▶ **Request**
Reproduce the following lines verbatim, omitting the pictures from your answer.

▶ **Click-target data**

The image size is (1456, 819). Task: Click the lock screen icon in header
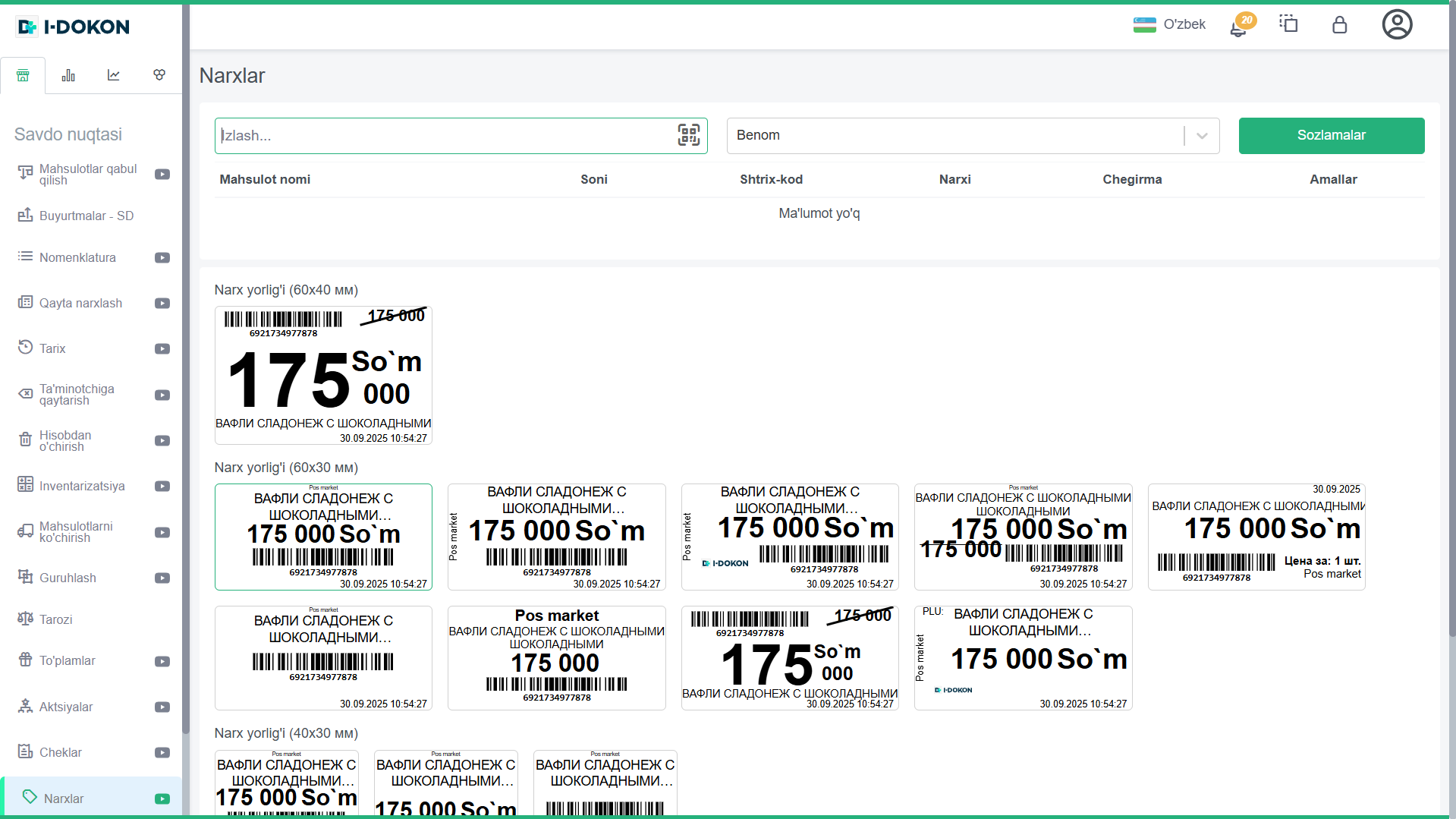pyautogui.click(x=1339, y=25)
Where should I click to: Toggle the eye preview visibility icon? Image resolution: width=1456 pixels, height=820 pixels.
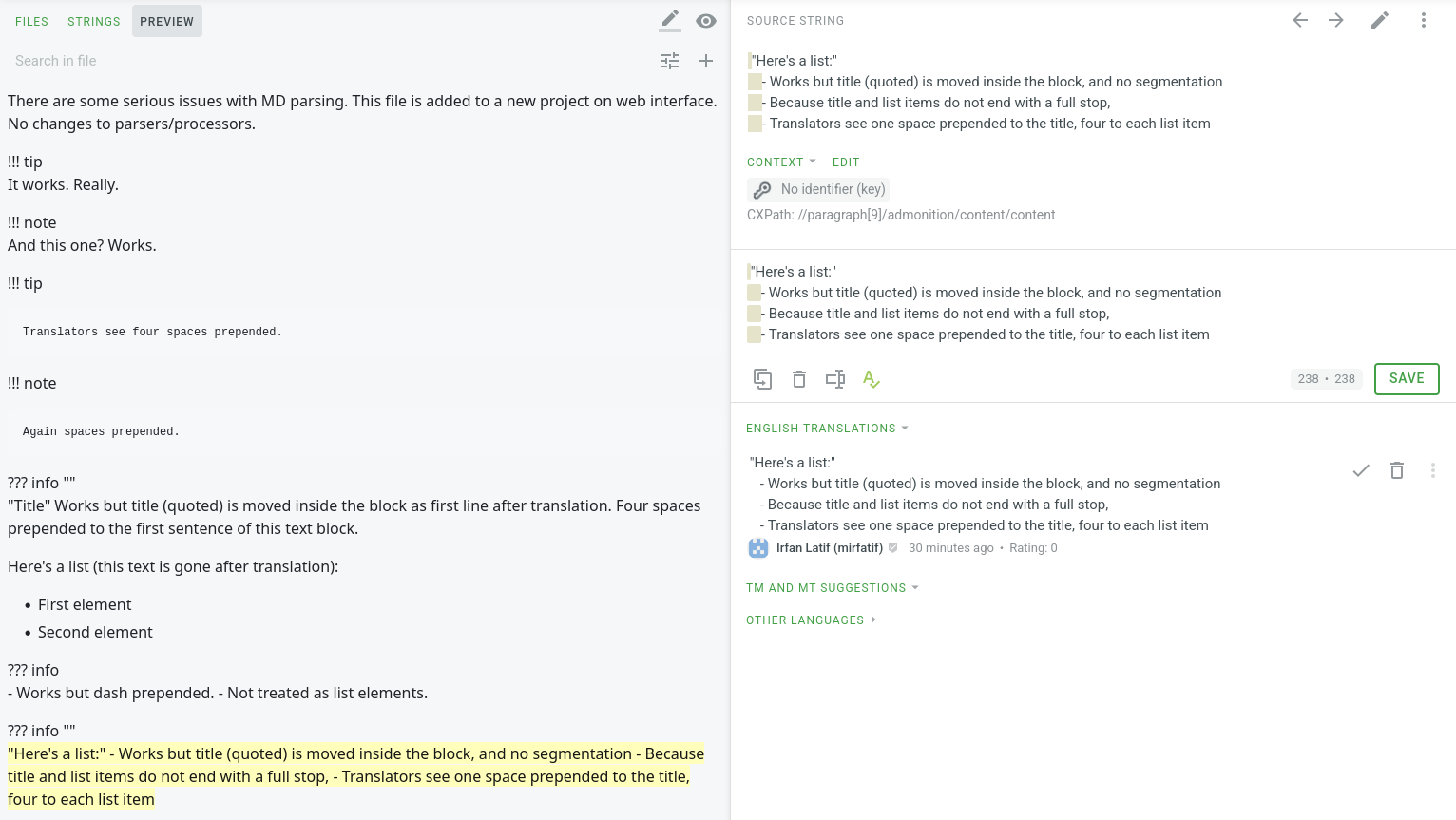pyautogui.click(x=705, y=21)
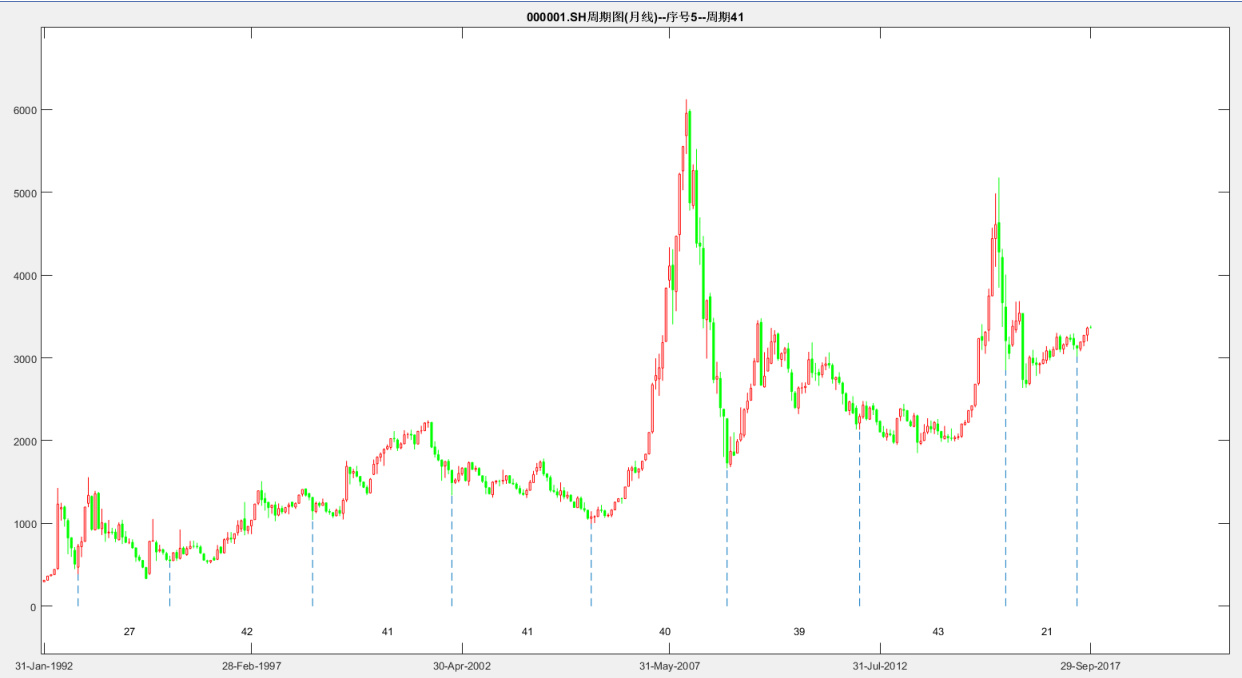Click the 6000 y-axis tick label
The image size is (1242, 678).
coord(25,110)
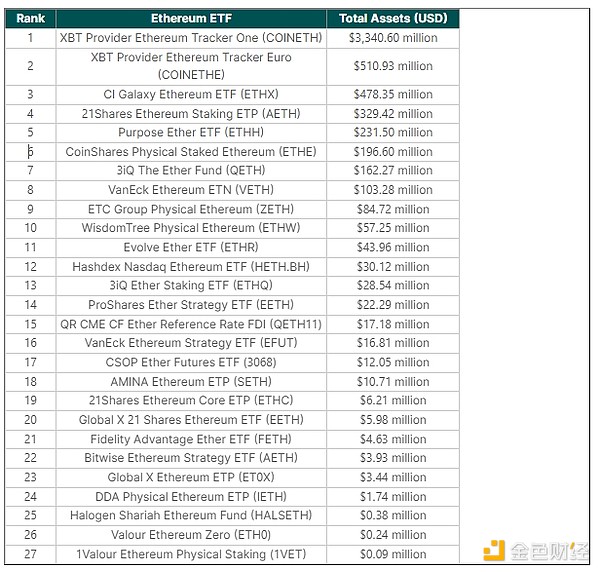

▶ **Finished task**
The image size is (1456, 819). Task: Click the lock screen icon in header
pyautogui.click(x=1339, y=25)
Where should I click to: Toggle the eye preview visibility icon? Image resolution: width=1456 pixels, height=820 pixels.
pyautogui.click(x=705, y=21)
Click the 6000 y-axis tick label
The image size is (1242, 678).
coord(25,110)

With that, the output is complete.